On Fri, Jun 14, 2013 at 08:38:19AM -0700, Linus Torvalds wrote:
> On Fri, Jun 14, 2013 at 1:05 AM, Al Viro <viro@...iv.linux.org.uk> wrote:
> >
> >         Comments?  I'd obviously prefer to solve it that way (i.e. leave
> > ->f_pos untouched if vfs_read() returns an error), but I might be missing
> > some case where we want position updated even though read() returns an
> > error.  I can't come up with one, but then I hadn't RTFS through every
> > ->read() instance in drivers in search of weird cases like that - we've
> > too many instances ;-/
> 
> Not updating f_pos on errors sounds like the right thing to do to me,
> and if it also ends up fixing some nasty issues with hpfs and
> potentially other cases, I'd say "go for it".
> 
> Not for 3.10, though. It's not like this is a new - or acute - problem.

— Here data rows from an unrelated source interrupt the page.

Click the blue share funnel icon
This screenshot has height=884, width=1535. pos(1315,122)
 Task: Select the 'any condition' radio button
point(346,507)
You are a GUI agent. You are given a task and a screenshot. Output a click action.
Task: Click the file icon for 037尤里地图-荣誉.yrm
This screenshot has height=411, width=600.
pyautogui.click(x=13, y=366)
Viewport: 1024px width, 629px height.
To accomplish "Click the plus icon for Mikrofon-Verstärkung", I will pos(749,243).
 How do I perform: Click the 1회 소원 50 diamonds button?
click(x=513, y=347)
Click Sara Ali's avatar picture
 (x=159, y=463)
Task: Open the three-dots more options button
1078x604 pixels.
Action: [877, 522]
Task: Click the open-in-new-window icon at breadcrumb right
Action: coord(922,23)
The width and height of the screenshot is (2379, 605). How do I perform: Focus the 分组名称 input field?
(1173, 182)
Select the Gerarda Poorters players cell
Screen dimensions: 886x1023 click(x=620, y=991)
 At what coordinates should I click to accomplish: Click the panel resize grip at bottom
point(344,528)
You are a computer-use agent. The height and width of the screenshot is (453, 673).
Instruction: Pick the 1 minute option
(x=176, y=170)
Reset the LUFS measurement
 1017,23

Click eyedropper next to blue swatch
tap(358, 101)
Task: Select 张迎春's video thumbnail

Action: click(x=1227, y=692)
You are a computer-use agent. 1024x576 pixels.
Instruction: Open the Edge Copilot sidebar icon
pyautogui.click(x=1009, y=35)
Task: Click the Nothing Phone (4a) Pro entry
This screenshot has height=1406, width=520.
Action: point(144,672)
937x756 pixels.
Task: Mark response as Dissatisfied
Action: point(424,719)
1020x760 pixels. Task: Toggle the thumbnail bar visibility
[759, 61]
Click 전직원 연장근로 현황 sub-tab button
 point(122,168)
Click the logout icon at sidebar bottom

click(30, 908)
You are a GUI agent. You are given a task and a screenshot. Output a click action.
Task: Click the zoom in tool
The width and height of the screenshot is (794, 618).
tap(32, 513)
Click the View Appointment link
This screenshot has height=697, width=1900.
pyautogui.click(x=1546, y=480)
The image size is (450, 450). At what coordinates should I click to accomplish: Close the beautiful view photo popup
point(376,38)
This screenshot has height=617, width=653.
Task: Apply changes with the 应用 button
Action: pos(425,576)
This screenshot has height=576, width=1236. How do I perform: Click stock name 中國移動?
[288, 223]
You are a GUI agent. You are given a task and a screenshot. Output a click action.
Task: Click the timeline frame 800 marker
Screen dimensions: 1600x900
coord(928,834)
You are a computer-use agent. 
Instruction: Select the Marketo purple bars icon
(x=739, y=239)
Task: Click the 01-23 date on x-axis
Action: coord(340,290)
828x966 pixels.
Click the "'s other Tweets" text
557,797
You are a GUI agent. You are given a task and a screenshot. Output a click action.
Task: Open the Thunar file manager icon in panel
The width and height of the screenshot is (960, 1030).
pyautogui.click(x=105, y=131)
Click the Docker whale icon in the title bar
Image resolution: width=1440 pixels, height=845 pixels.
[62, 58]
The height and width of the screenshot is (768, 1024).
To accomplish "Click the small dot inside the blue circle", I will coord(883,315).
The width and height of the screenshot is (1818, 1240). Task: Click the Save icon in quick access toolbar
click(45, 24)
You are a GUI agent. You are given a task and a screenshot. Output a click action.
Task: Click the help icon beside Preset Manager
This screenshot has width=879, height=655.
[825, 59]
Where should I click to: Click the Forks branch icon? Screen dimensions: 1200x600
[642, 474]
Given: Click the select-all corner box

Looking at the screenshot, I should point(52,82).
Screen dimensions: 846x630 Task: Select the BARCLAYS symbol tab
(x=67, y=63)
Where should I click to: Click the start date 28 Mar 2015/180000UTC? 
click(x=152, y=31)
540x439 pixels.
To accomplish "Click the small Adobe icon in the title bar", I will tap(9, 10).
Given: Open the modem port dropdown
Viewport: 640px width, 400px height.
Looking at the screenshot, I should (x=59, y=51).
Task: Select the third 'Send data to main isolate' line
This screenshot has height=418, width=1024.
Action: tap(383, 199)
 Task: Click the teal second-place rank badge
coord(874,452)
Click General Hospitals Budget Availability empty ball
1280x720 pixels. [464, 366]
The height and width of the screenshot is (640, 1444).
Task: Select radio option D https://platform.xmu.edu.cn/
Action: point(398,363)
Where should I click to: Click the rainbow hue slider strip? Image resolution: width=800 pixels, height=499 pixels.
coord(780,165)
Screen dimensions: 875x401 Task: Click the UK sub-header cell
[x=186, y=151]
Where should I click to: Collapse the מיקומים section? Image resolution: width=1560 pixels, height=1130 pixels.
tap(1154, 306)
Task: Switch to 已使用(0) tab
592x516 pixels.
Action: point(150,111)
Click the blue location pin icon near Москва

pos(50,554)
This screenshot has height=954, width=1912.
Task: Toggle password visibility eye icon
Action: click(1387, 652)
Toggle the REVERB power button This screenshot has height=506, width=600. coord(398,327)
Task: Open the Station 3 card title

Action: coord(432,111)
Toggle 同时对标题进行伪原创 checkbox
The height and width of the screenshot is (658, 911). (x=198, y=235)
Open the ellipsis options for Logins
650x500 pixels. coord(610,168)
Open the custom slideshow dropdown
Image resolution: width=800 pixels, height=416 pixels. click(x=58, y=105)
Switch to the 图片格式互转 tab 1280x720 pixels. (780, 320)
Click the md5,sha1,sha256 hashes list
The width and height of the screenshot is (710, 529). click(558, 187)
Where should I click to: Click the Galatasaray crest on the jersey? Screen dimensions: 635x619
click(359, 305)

Grr...  I've just crawled through ->llseek() instances and I really wonder
what to do with that crap.  Debugfs idiocies had been obvious, but there
are much stranger turds floating there.

Some random examples:
drivers/sbus/char/flash.c:
	SEEK_CUR beyond the EOF silently trims position to EOF
	SEEK_SET to the same position just sets it
	SEEK_END sets position to EOF, period - offset is simply ignored

cris eeprom:
	SEEK_END inverts the sign of offset
	any seek to negative returns EOVERFLOW (instead of usual EINVAL)
*and* sets position to 0
	any seek to or beyond the EOF (there's an off-by-one) also
returns EOVERFLOW *and* sets position to EOF - 1.  Yes, that includes
lseek(fd, SEEK_END, 0)

carma-fpga-program.c:
	SEEK_END inverts sign of offset
	seeks past EOF give EINVAL
	seeks to negative offsets pass on 32bit and give EINVAL on 64bit

drivers/s390/char/vmur.c:
	fails when offset is not a multiple of 4Kb; the trouble
being, read() can bloody well leave you with position not being such
a multiple, so that check buys us nothing - SEEK_CUR for 12Kb might
be an equivalent of SEEK_SET to 13Kb; the former is allowed, the
latter isn't.

drivers/staging/vme/devices/vme_user.c:
	apparent off-by-one - SEEK_END:-1 succeeds, SEEK_END:0 gives
EINVAL.

Then there's a bunch of drivers that either don't allow SEEK_END while
having an upper limit to seekable positions acting as EOF would or
allow seeks past what SEEK_END:0 yields.

All that mess is a user-visible ABI and at least for the weird eeprom
devices I would be very cautious with fixing it - the userland code
dealing with those animals is rather obscure, can easily turn out
to rely on the idiotic behaviour and brick the boxen if things go
wrong.

I'm switching everything I can to use of generic_file_llseek_size();
quite a few can be switched, often along with dropping the locking
that served only to serialize lseek vs. lseek.  The rest is going to
be unpleasant.

There's another pile of fun around f_pos manipulations - try to run
ecryptfs on top of tmpfs or ceph and do seeks on directories.
ecryptfs ->readdir() assigns ->f_pos of underlying file and calls
underlying ->readdir(); the trouble is, underlying fs has things it
wants done on ->f_pos changes (cursor needs to be moved, etc.).
ecryptfs on top of hpfs is also a lot of fun, not that anybody had been
using that combination.

Sigh...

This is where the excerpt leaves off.